Christian Garcin nous convie à suivre (mais suivre, chez lui, se fait par d’incessants détours) Vincent, disparu volontaire.  Le lecteur est invité à découvrir, avec qui cherche dans l’espace du roman la trace de Vincent comme celle des causes de sa disparition, qu’il y a peut-être plus de « raisons » de disparaître que de rester « en pleine lumière ».  A la logique du statut quo, de l’immobilité, du même, répond en écho celle de la disparition. Dans ce récit vif et palpitant, jouissif, sophistiqué sans arrière-goût d’artifice, fait d’enchâssements, de mises en abymes, migrant dans le temps et l’espace avec un égal bonheur, puisant subtilement à nombre de sources narratives, se dévoilent encore une fois les thèmes chers à l’auteur qui, tous, renvoient à l’irréductible importance de l’Autre.

Reductio ad HitlerumFrançois De Smet, Reductio ad Hitlerum, 2014, PUF.

Le postulat sous-jacent à la « loi » de Godwin lorsqu’elle se transforme en « point » est que toute invocation d’Hitler et des nazis dans une discussion est nécessairement inappropriée, car rien ne peut valablement se comparer au Troisième Reich et au poids maléfique que celui-ci fait durablement peser sur la conscience collective.

La « loi » de Godwin (qui dit qu’au plus une discussion se prolonge, au plus la probabilité que le nom d’Hitler y surgisse se rapproche de 1), loi de constat s’il en est, comme les lois, instituées celles-là et dites mémorielles, démontre la prise en compte, par la collectivité elle-même, de sa propre faiblesse, ou de ce qu’elle s’imagine comme telle.  Rassemblés en une communauté édictant des lois, les hommes en élaborent donc une qui se fonde sur le constat de l’inféodation de l’individu au groupe.  En clair, la communauté des hommes redoute qu’une idée dite, proclamée, partagée, puisse, par effet de meute, aboutir au passage à l’acte.  Cette communauté, aveuglée par l’originalité abominable de la Shoah, interdit à chacun en son sein de manifester une intention dont elle craint qu’elle ne la fasse redevenir meute.  Mais, se faisant, en créant de l’indicible, en confondant intention et acte, elle fait du nazisme « un cache-sexe commode et unique du mal […] qui peut conduire, par obnubilation, à négliger ce même mal lorsqu’il prend d’autres formes ».  François De Smet, parfois brouillon mais toujours intelligent et (malgré le sujet, disons, sensible) sans excès de prudence, livre ici un plaidoyer intelligent pour, si pas les embrasser, du moins accepter la contingence et le chaos, en lieu et place d’une cohérence érigée en dogme.

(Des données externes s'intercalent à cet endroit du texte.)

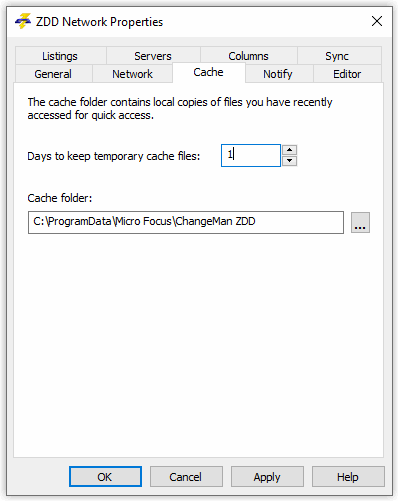This screenshot has width=399, height=502.
Task: Select the Cache tab
Action: click(209, 72)
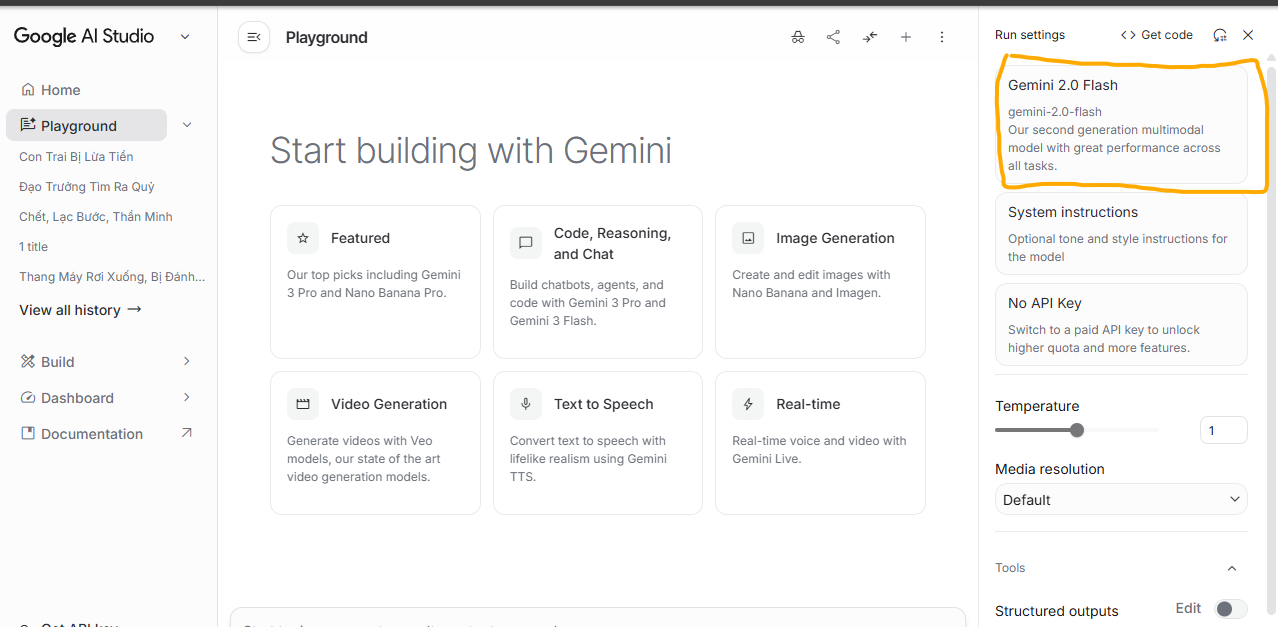Open the three-dot more options menu
The image size is (1278, 627).
[x=942, y=37]
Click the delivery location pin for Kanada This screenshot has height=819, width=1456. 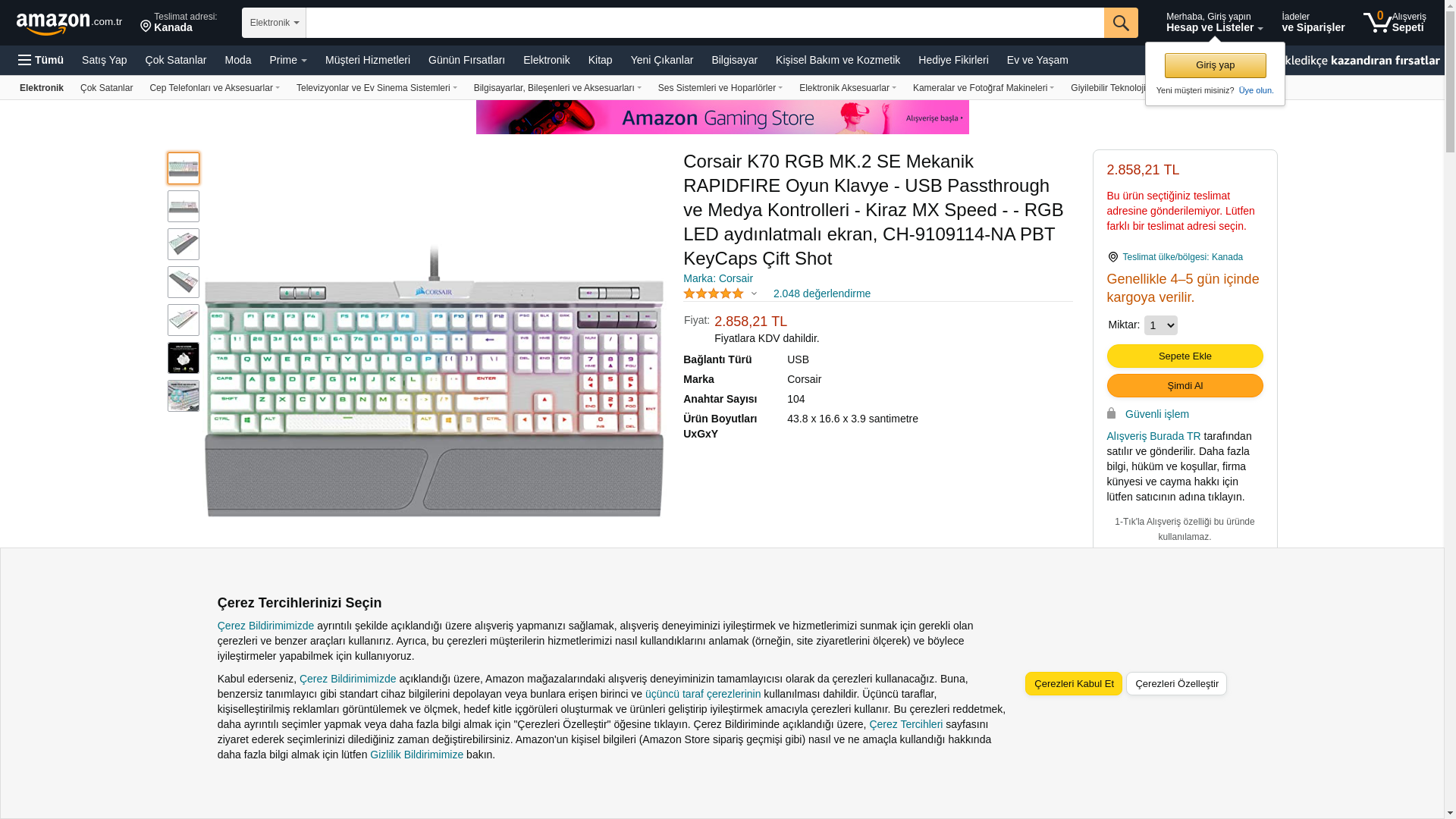(x=146, y=27)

JBarrages de sableean-Yves Jouannais, Les Barrages de sable, Traité de castellologie littorale, 2014, Grasset.

Rien n’est à créer.  On n’invente rien.

Que font les enfants sur la plage équipés de leurs pelles et seaux?  Que sont leurs châteaux?  Qu’est ce qu’un barrage de sable si ce n’est un monument dressé à son échec?  Construisez-le loin du bord de mer, à l’abri des flots, il décevra, paraîtra inutile.  C’est sur le chemin de la marée qu’il a vocation à être.  Car il n’est, depuis l’élaboration de son projet, que le désir d’être détruit, de n’être rien.  Comme il l’a toujours été et le sera toujours.  Construit autour de son érudition guerrière (Jean-Yves Jouannais poursuit depuis 2008 un cycle de conférences-performances, l’Encyclopédie des guerres), elle même fruit de son obsession, Les Barrages de sable recèle en son creux la question de son propre projet.  Pourquoi construire quelque chose dont le sens même est d’être détruit?  Mais aussi pourquoi l’auteur du livre est-il à ce point questionné par les barrages?  Ce qui revient à poser la question : pourquoi faire œuvre?  Donc comment?  A l’opposé d’une quête effrénée et souvent bêtifiante de la nouveauté, s’en dégage une très belle évocation du seul échec qui vaille : l’épuisement.  Car en désirant épuiser un sujet, sans espoir d’y arriver jamais, on ne cherche qu’à embrasser à bras le corps, sans espérer y trouver de réponses, les questions que posent notre propre attrait pour ce sujet.  Un magnifique minimum.